Let's test our URL conversion function with various GitHub URLs.

In [None]:
# Test case 1: GitHub blob URL with query parameter
url1 = "https://github.com/saadeghi/daisyui/blob/v5/packages/docs/src/routes/(routes)/docs/install/sveltekit/+page.md?plain=1"
print(f"Original: {url1}")
print(f"Converted: {github_url_to_raw(url1)}")
print()

In [None]:
# Test case 2: GitHub edit URL
url2 = "https://github.com/sveltejs/kit/edit/main/documentation/docs/10-getting-started/10-introduction.md"
print(f"Original: {url2}")
print(f"Converted: {github_url_to_raw(url2)}")
print()

In [None]:
# Test case 3: Already raw URL - should remain unchanged
url3 = "https://raw.githubusercontent.com/sveltejs/kit/main/documentation/docs/10-getting-started/10-introduction.md"
print(f"Original: {url3}")
print(f"Converted: {github_url_to_raw(url3)}")
print()

In [None]:
# Test case 4: Non-GitHub URL - should remain unchanged
url4 = "https://example.com/some/path"
print(f"Original: {url4}")
print(f"Converted: {github_url_to_raw(url4)}")
print()

## Testing with BS4 for Link Extraction

Now let's test extracting GitHub links from HTML.

In [None]:
from bs4 import BeautifulSoup

def extract_github_links(html: str):
    """Extract GitHub edit/blob links from HTML content"""
    soup = BeautifulSoup(html, "html.parser")
    github_links = []
    
    for a_tag in soup.find_all("a", href=True):
        href = a_tag["href"]
        text = a_tag.get_text(strip=True)
        
        if "github.com" in href and ("/blob/" in href or "/edit/" in href):
            github_links.append({
                "href": href,
                "text": text,
                "raw_url": github_url_to_raw(href)
            })
            
    return github_links

In [None]:
# Test with example HTML
test_html = """
<div>
    <a target="_blank" rel="noopener, noreferrer" class="link" href="https://github.com/saadeghi/daisyui/blob/v5/packages/docs/src/routes/(routes)/docs/install/sveltekit/+page.md?plain=1">Edit this page on GitHub</a>
</div>
<p>Some other content</p>
<a class="svelte-72zfh9" href="https://github.com/sveltejs/kit/edit/main/documentation/docs/10-getting-started/10-introduction.md">
    <svg class="svelte-r1j42q" width="20" height="20"><use href="#edit"></use></svg>
    Edit this page on GitHub
</a>
"""

github_links = extract_github_links(test_html)

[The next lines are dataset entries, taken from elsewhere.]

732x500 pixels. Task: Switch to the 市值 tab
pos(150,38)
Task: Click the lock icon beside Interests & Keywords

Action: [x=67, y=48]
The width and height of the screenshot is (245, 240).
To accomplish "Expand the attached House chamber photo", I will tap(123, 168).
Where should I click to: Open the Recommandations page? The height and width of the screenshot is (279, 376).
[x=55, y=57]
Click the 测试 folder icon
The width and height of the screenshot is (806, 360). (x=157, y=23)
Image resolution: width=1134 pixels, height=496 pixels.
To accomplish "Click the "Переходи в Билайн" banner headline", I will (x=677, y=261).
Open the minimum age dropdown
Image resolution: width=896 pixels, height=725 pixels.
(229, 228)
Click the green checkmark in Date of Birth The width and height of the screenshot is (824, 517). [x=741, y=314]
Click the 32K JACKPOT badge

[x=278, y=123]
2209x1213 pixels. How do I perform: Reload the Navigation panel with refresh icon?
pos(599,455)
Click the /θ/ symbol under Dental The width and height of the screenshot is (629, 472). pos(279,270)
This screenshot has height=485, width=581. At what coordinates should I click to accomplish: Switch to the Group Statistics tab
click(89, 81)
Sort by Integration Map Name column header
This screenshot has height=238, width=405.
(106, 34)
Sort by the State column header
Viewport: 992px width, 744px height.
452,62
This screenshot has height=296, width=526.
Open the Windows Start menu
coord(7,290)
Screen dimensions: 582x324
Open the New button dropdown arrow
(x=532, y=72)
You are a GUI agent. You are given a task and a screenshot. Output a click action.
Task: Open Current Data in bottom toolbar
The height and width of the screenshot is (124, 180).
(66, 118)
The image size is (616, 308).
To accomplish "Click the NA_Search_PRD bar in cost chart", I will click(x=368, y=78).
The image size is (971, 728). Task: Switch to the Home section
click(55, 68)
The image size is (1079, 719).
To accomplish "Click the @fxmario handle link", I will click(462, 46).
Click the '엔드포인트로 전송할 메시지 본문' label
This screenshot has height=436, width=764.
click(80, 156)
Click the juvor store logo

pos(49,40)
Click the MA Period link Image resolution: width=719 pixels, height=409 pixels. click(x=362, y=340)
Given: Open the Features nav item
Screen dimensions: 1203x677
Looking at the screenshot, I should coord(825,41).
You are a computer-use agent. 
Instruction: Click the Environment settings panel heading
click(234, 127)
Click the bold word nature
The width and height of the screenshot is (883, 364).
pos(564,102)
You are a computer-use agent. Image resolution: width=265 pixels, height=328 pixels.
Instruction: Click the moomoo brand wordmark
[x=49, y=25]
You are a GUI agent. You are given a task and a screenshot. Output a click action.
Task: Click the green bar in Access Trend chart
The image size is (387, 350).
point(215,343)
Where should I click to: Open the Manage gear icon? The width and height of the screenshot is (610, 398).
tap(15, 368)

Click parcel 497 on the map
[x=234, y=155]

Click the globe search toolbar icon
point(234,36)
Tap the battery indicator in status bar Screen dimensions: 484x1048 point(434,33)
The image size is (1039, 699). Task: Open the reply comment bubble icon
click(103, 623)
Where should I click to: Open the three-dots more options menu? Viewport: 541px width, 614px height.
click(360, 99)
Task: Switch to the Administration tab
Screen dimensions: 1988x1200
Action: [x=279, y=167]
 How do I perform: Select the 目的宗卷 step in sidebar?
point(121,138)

for i, link in enumerate(github_links, 1):
    print(f"Link {i}:")
    print(f"  Text: {link['text']}")
    print(f"  Original URL: {link['href']}")
    print(f"  Raw URL: {link['raw_url']}")
    print()

## Integration with llm-browser

Notes on how to integrate this functionality into the main application:

1. Add the `github_url_to_raw` function to `url.py`
2. Enhance `extract_links` in `html.py` to detect GitHub links
3. Update `browse_url` in `server.py` to optionally follow raw URLs
4. Add CLI option to always prefer raw content

This would allow the browser to automatically fetch the raw content version when encountering GitHub links.